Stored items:
»»
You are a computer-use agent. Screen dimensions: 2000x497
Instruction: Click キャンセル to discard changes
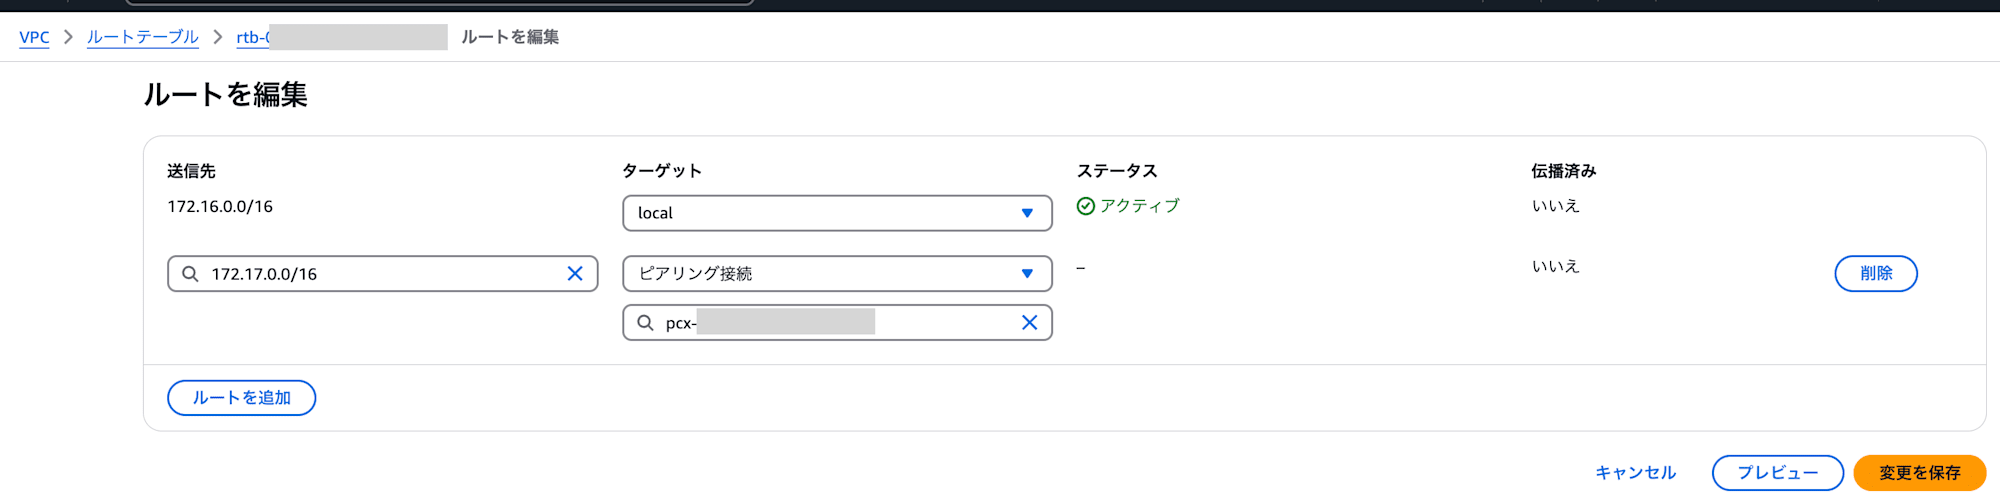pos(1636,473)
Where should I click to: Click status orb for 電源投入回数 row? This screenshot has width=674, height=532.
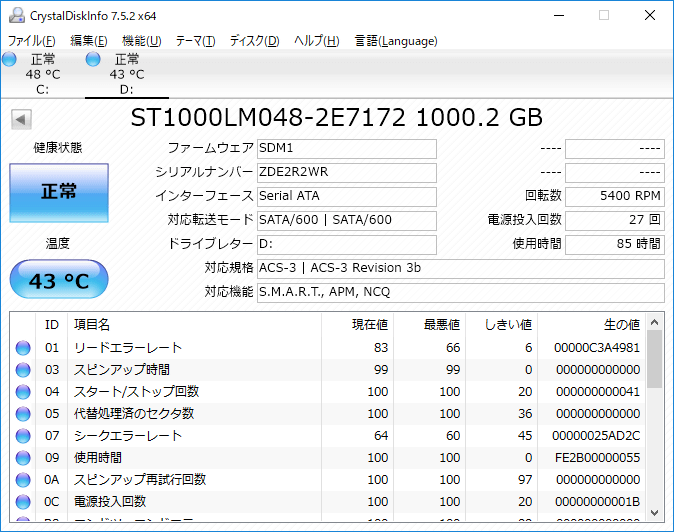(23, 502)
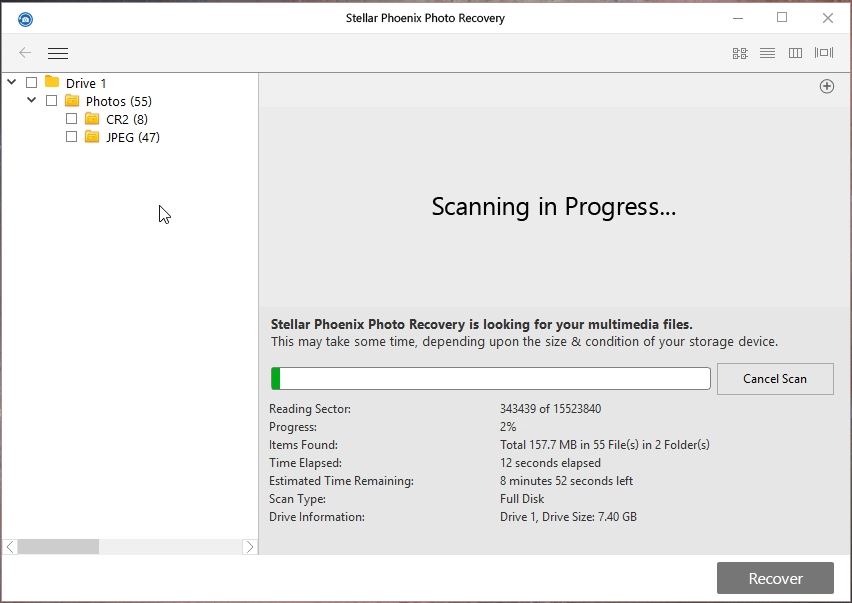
««
> _REQUIRED ACTION_
A word-for-word copy of the records is needed, one that contains no pictures.

> _RESPONSE BELOW_
You are a computer-use agent. Screen dimensions: 2000x497
Instruction: Click キャンセル to discard changes
pos(1636,473)
Where should I click to: Click status orb for 電源投入回数 row? This screenshot has width=674, height=532.
(23, 502)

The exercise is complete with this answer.